About this exercise:
Though the entries contain pictures, the copy you make should hold only the rest, exactly as written.

Records to process:

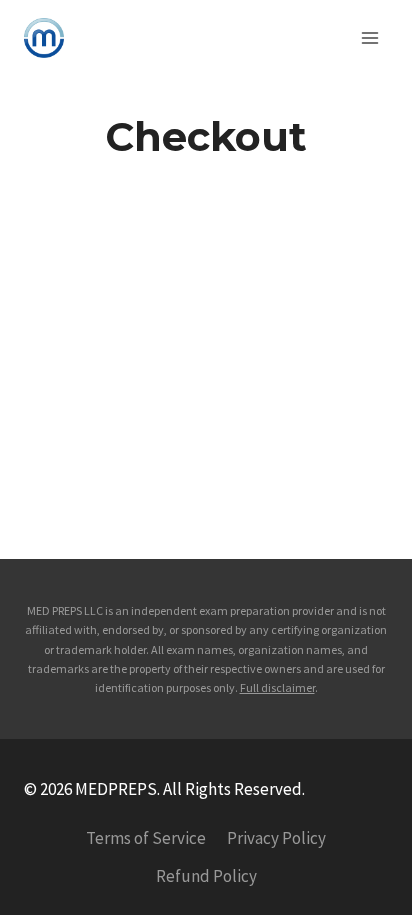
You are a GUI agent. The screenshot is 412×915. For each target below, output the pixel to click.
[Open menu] (369, 37)
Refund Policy (206, 876)
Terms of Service (146, 838)
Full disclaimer (277, 687)
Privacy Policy (276, 838)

Answer to this task:
You are a GUI agent. The screenshot is 412×915. For each target below, output the pixel to click.
[Open menu] (369, 37)
Refund Policy (206, 876)
Terms of Service (146, 838)
Full disclaimer (277, 687)
Privacy Policy (276, 838)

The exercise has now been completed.